WHAT YOU WILL DO ▸ Copy the material word for word, from the line holding "Toggle underline Ч formatting" through the last line, both included. Leave the pictures out of your copy.
━━ DATA SHOWN ━━
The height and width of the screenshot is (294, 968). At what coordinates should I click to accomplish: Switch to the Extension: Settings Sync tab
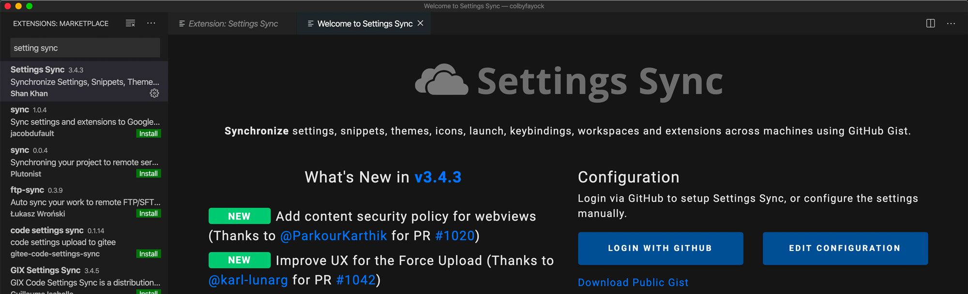click(x=232, y=24)
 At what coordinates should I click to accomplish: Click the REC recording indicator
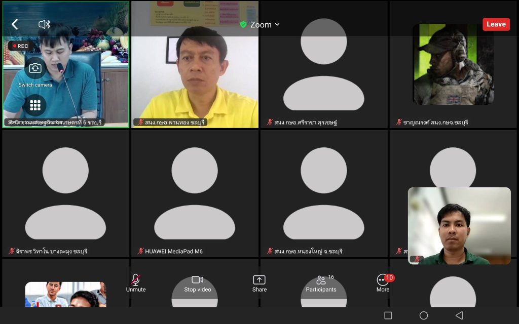coord(21,46)
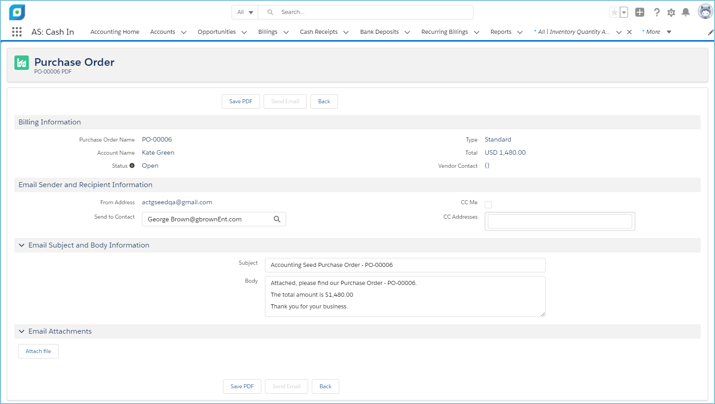
Task: Close the Inventory Quantity tab
Action: [629, 32]
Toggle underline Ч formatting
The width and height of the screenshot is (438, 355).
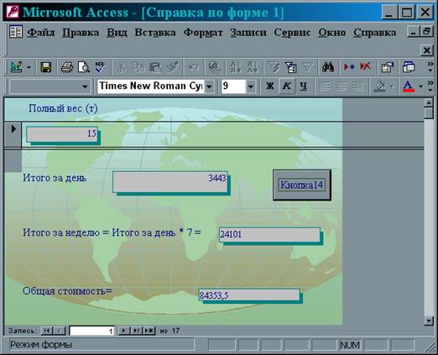click(x=303, y=86)
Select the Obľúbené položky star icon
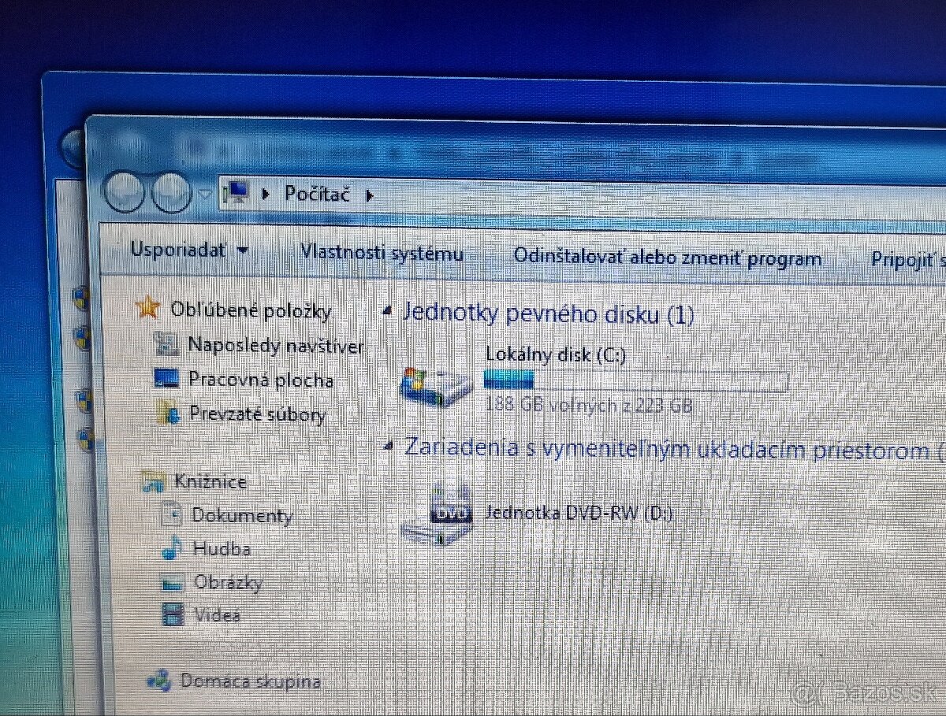946x716 pixels. coord(148,309)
━━━
RESPONSE FOR THIS EXERCISE ▸
Toggle underline Ч formatting
The width and height of the screenshot is (438, 355).
click(x=303, y=86)
Select the Obľúbené položky star icon
946x716 pixels. coord(148,309)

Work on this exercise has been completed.